3月28日に開幕したソウルモーターショー13で、ヒュンダイが高級クーペのコンセプトカーを発表した。『HND-9ヴァネス』という車名のうち、HND-9はソウル郊外ナミヤンにある同社R&Dセンターが開発した9作目のコンセプトカーを意味する。
全長4695mm、全幅1890mmというサイズは09年に登場した現行ジェネシス・クーペより少し大きいだけ。どうやら次世代ジェネシス・クーペの方向性を示すショーモデルと見てよさそうだ。
パワートレインは3.3リットルV6のガソリン直噴ターボと8速ATの組み合わせで、後輪駆動。現行『ジェネシス・クーペ』の主力エンジンは3.8リットルのNAだから、ダウンサイジング・ターボを提案しているわけだ。8速ATはすでに昨年からジェネシスのセダン/クーペ、兄貴分でヒュンダイのフラッグシップセダンの『エクウス』に採用されている。
エクステリアデザインを手掛けたのは、2010年にヒュンダイに入社したばかりのミコラ・キンドラティシン。ウクライナで生まれ、デトロイトでカーデザインを学んだ後、GMを経てヒュンダイのカリフォルニア・スタジオに入り、1年前からナミヤンの先行開発スタジオに移って今回のプロジェクトに携わってきた。
近年のヒュンダイ・デザインは『Fluidic Sculputure=流体彫刻』を基本テーマにしているが、ミコラは「それをアグレッシブなラインではなく、ソフトなフォルムで表現した」とHND-9ヴァネスのデザインの狙いを説明。

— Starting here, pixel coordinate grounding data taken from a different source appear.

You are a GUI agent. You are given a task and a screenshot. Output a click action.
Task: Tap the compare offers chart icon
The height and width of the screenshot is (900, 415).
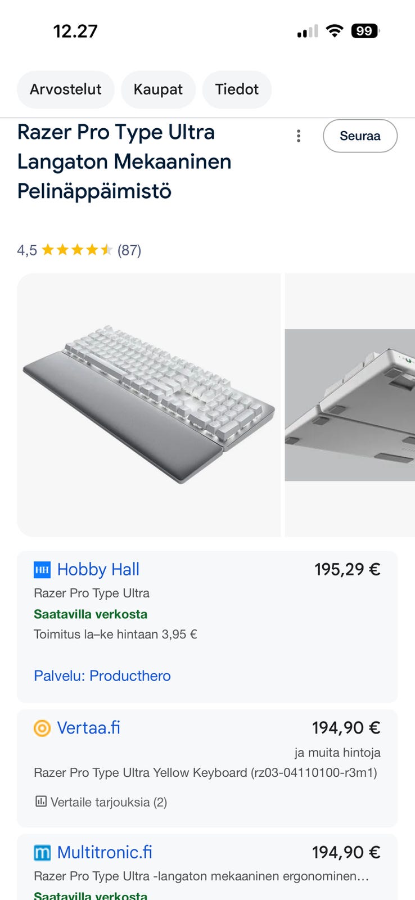(40, 802)
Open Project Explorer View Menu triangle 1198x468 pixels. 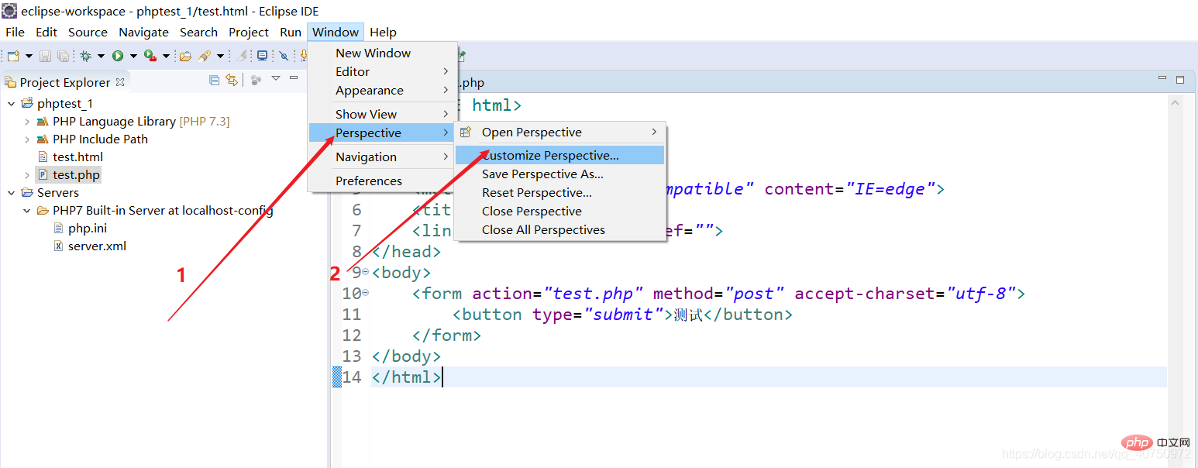click(275, 79)
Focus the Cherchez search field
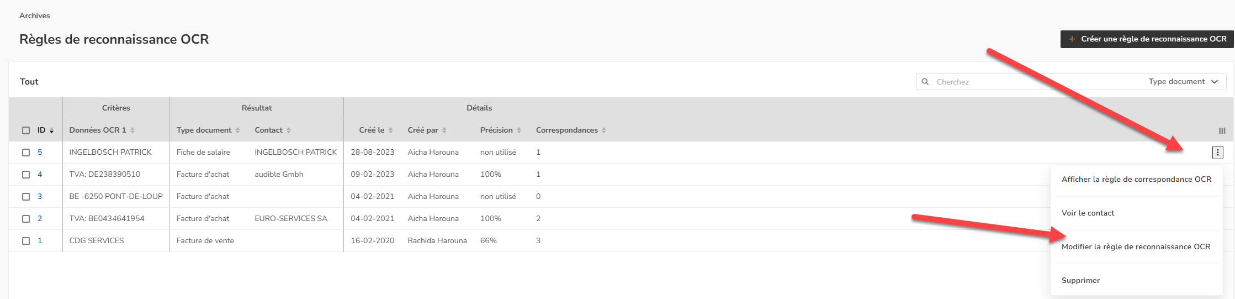Screen dimensions: 1235x299 tap(1027, 82)
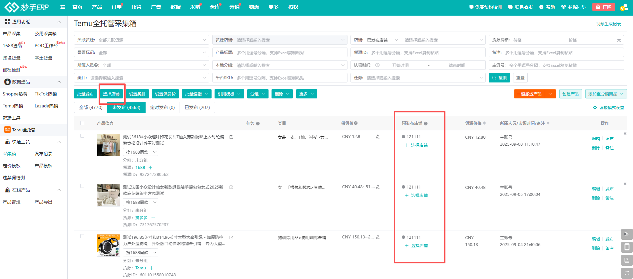Click help icon beside 预发布店铺 header
The height and width of the screenshot is (279, 633).
click(426, 123)
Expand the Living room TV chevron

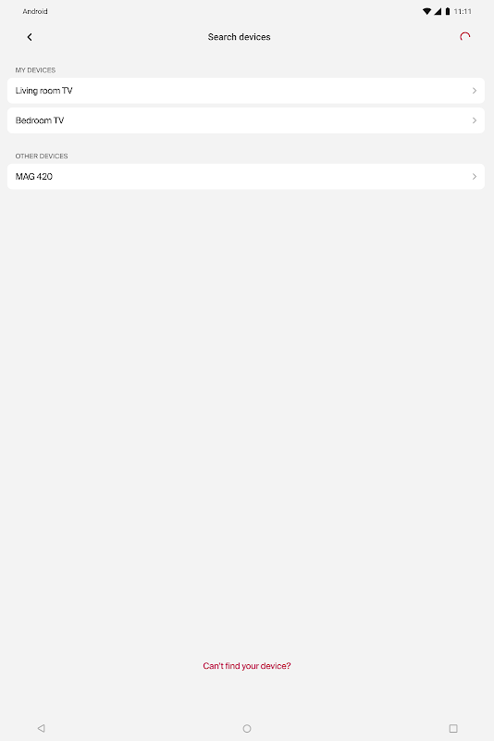pyautogui.click(x=475, y=91)

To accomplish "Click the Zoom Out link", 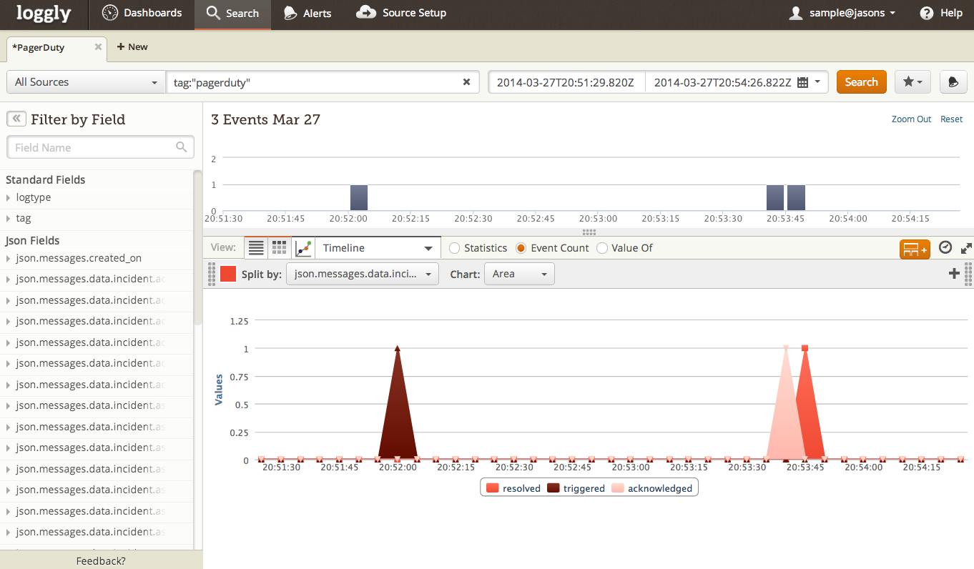I will click(x=911, y=119).
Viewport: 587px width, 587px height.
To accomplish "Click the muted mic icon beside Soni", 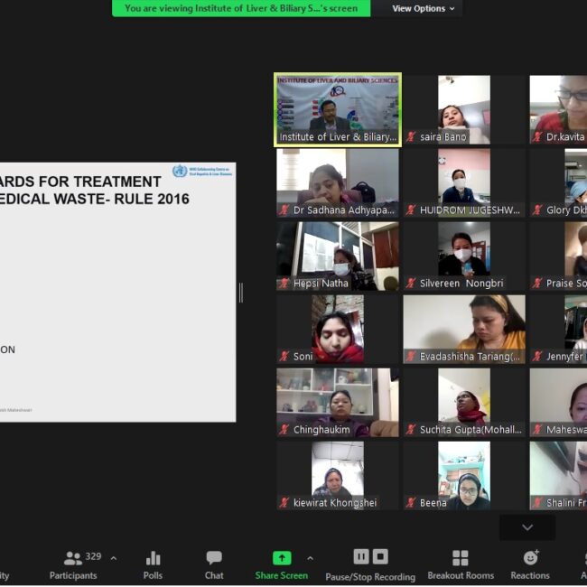I will (284, 357).
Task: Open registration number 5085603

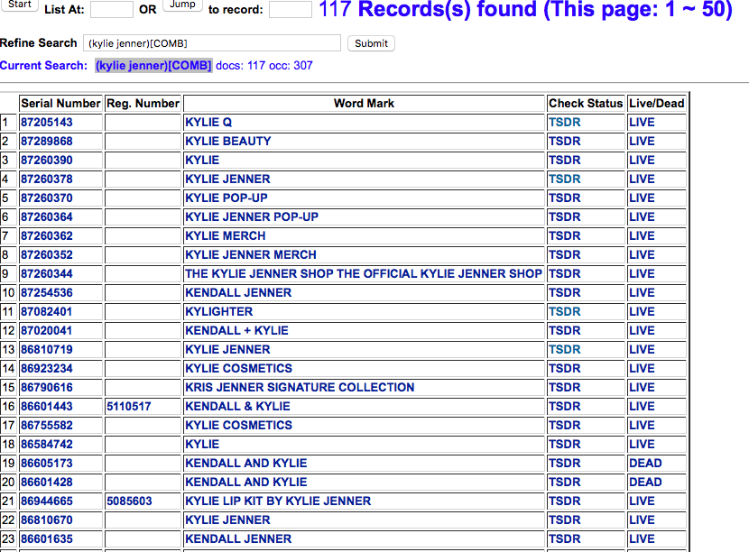Action: [129, 501]
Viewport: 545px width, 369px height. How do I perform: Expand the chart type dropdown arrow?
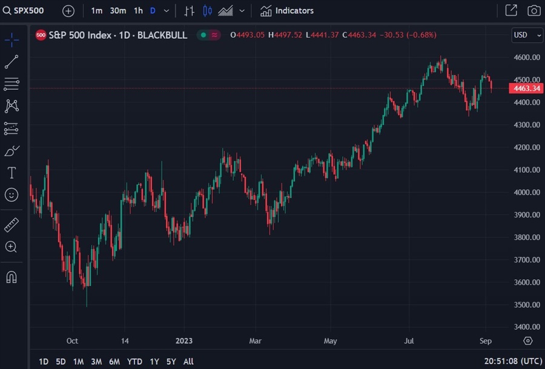[x=243, y=10]
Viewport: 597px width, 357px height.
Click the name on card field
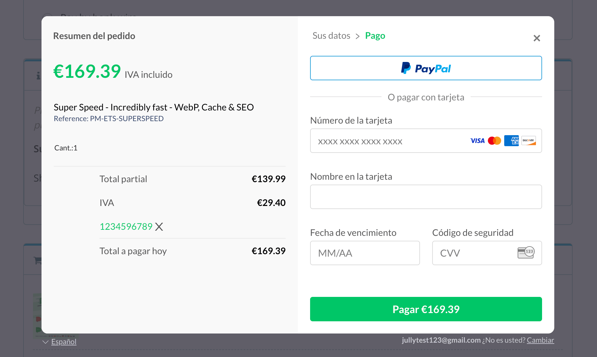pos(426,197)
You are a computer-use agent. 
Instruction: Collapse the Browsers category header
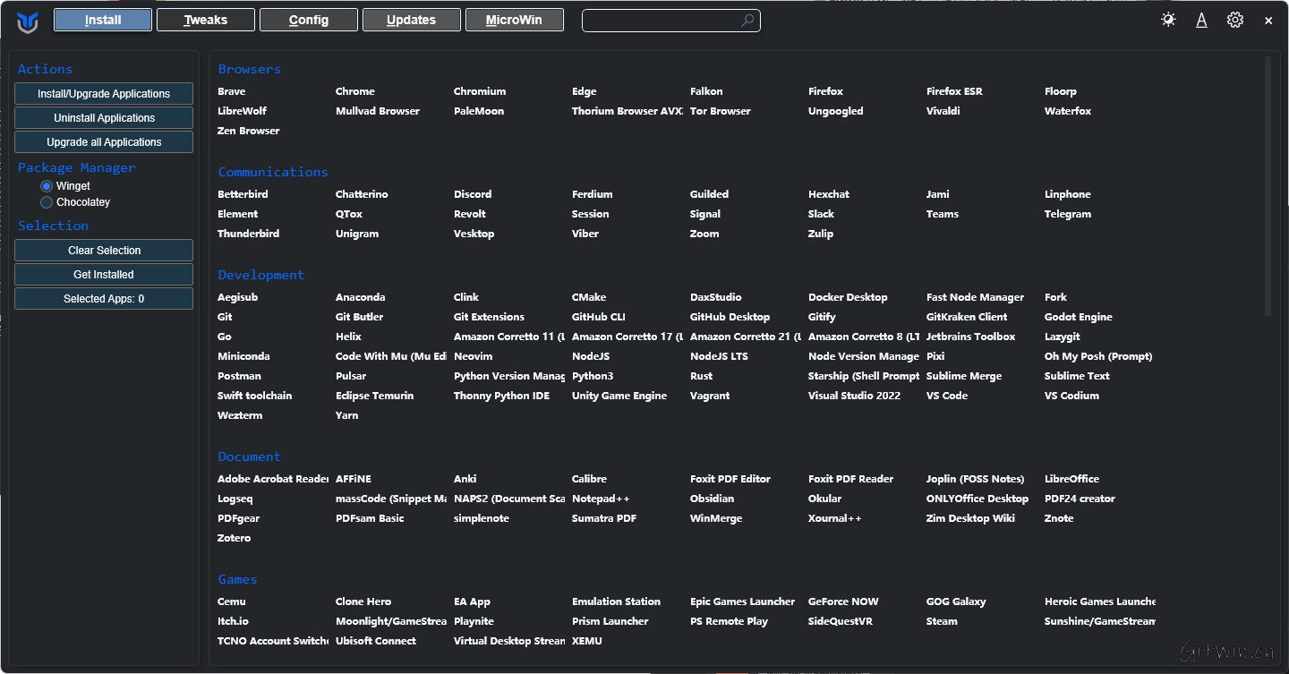click(249, 69)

「プレミアムなスポーツクーペに相応しく、ロングノーズとロングホイールベースのプロポーションにこだわった。流体彫刻のデザイン言語に古典的なエレガンスを込めることで、ラグジュアリーさとパフォーマンスを強調できると考えたのだ」とも。
斜め上方に開く大きなドアは「コンセプトカーとしてドラマティックな驚きを表現するため」とミコラ。このデザインが次世代ジェネシス・クーペに何らかのかたちでつながることは認めながらも、「現時点のHND-9ヴァネスはあくまでもコンセプトカーだからね」と微笑むのだった。